Make the same construction as before.
Since AB is to CD as AE is to CF, and EB is to FD, therefore AE is to CF as EB is to FD.
But AB is commensurable with CD, therefore AE and EB are commensurable with CF and FD respectively.
Since AE is to CF as EB is to FD, alternately, also AE is to EB as CF is to FD, therefore, taken jointly, AB is to BE as CD is to DF.
Therefore the square on AB is to the square on BE as the square on CD is to the square on DF.
Similarly we can prove that the square on AB is to the square on AE as the square on CD is to the square on CF. Therefore the square on AB is to the squares on AE and EB as the square on CD is to the squares on CF and FD, therefore, alternately, the square on AB is to the square on CD, so are the squares on AE and EB to the squares on CF and FD.

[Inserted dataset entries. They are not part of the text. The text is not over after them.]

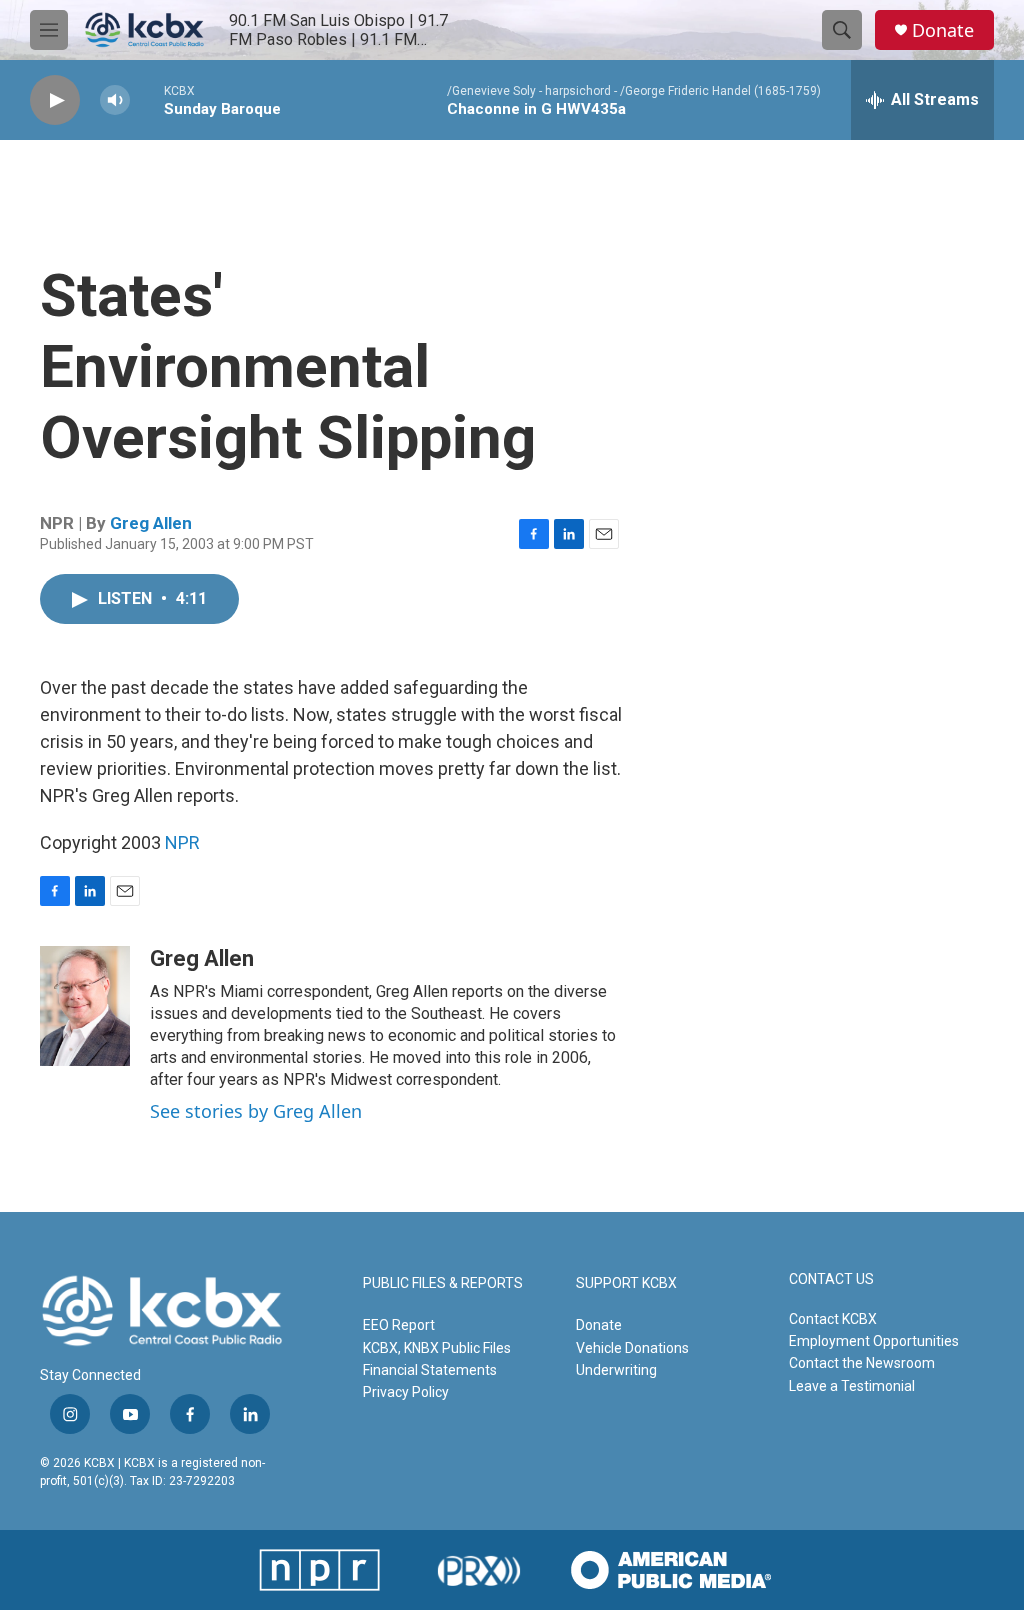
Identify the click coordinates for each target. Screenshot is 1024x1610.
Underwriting (616, 1370)
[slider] (147, 99)
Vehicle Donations (632, 1348)
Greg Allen (151, 523)
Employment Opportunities (874, 1341)
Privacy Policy (406, 1392)
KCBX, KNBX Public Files (437, 1348)
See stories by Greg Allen (256, 1111)
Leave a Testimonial (852, 1386)
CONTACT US (831, 1279)
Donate (943, 30)
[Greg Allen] (85, 1006)
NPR (182, 842)
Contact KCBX (833, 1319)
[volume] (115, 100)
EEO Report (399, 1325)
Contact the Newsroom (862, 1363)
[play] (55, 100)
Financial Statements (430, 1370)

But the square on AB is commensurable with the square on CD, therefore the squares on AE and EB are also commensurable with the squares on CF and FD.
And the squares on AE and EB together are rational, therefore the squares on CF and FD together are rational.
Similarly also twice the rectangle AE by EB is commensurable with twice the rectangle CF by FD.
And twice the rectangle AE by EB is medial, therefore twice the rectangle CF by FD is also medial.
Therefore CF and FD are straight lines incommensurable in square which make, at the same time, the sum of the squares on them rational, but the rectangle contained by them medial, therefore the whole CD is the irrational straight line called major.
Therefore a straight line commensurable with the major straight line is major.
Therefore, a straight line commensurable with a major straight line is itself also major.